Photon is solid - but it comes with a very different operational profile than what I am aiming for.

Photon is built on Elasticsearch (Java) - so it tends to mean a heavier index + higher RAM/CPU expectations and more moving parts. That's fine on a beefy server, but it is a rough fit for the "drop-in appliance on small edge/on-prem boxes (amd64/arm64) + simple ops" goal.

Corviont's geocoder is intentionally "boring": a single SQLite file + an HTTP service, built from Nominatim-derived data. Fast startup, low RAM, easy to ship per-region, and it stays consistent with the rest of the stack.

That said - if there is demand for a "server-grade geocoder option" for people already comfortable running Elastic, I am not opposed to offering it as an alternative profile. The default is just optimized for constrained edge hardware and minimal moving parts.

  • Have you measured actual memory and disk requirements of a photon OpenSearch index vs your sqlite database?
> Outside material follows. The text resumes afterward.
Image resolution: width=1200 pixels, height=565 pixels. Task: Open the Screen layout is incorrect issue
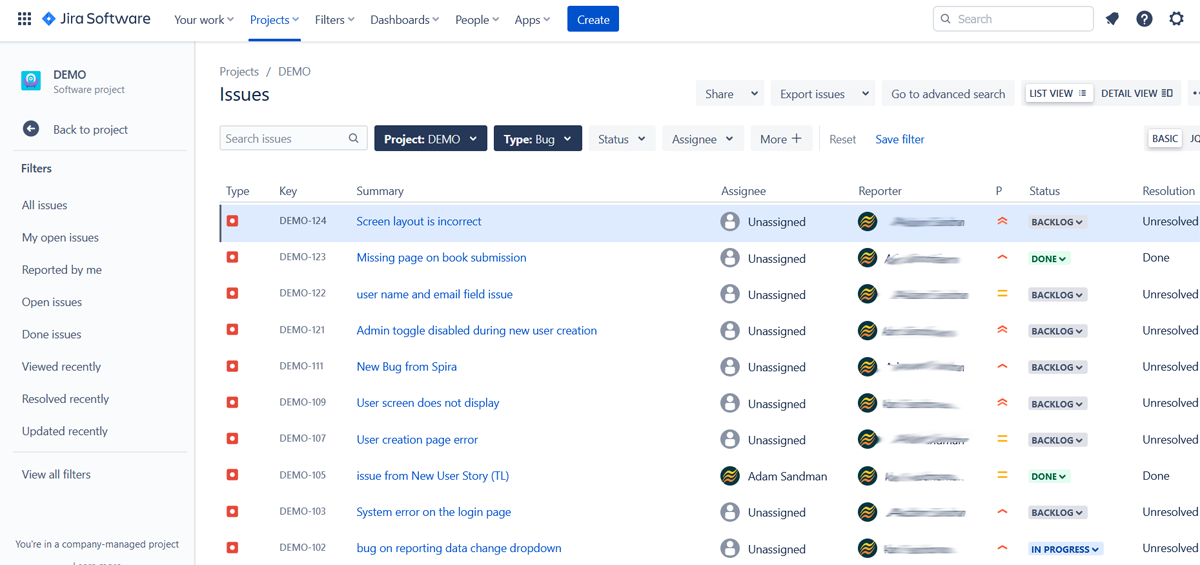tap(419, 221)
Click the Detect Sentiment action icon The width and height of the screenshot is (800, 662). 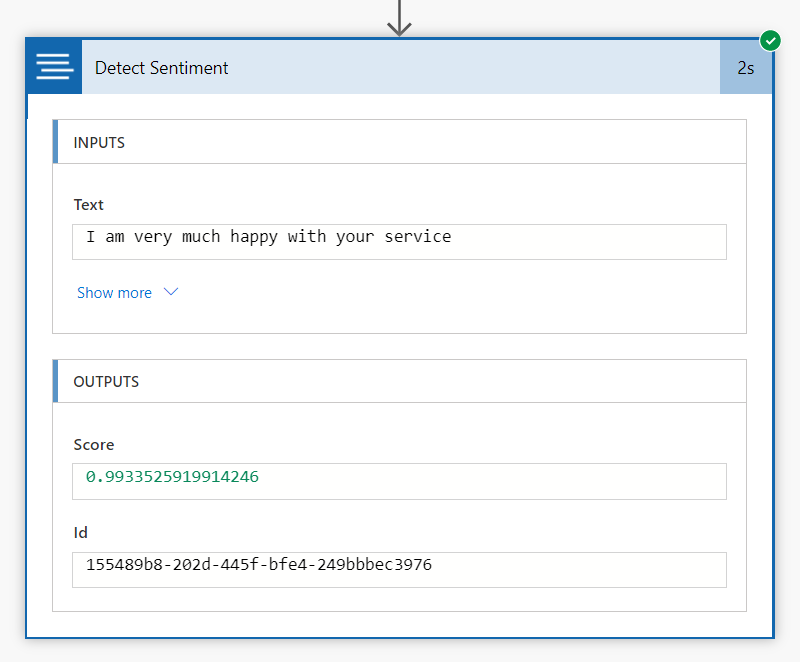pos(54,67)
    • No. When I looked at Photon and saw that it involves running Java plus an OpenSearch/Elasticsearch backend on the device, I assumed it would be heavier in terms of memory and moving parts than my setup (single SQLite file + small HTTP API).

      Have you (or anyone here) actually run Photon on edge-class hardware? If you have real-world numbers, I'd be interested in seeing them. When I add house-number search, Photon might be an easier route than enhancing my current approach.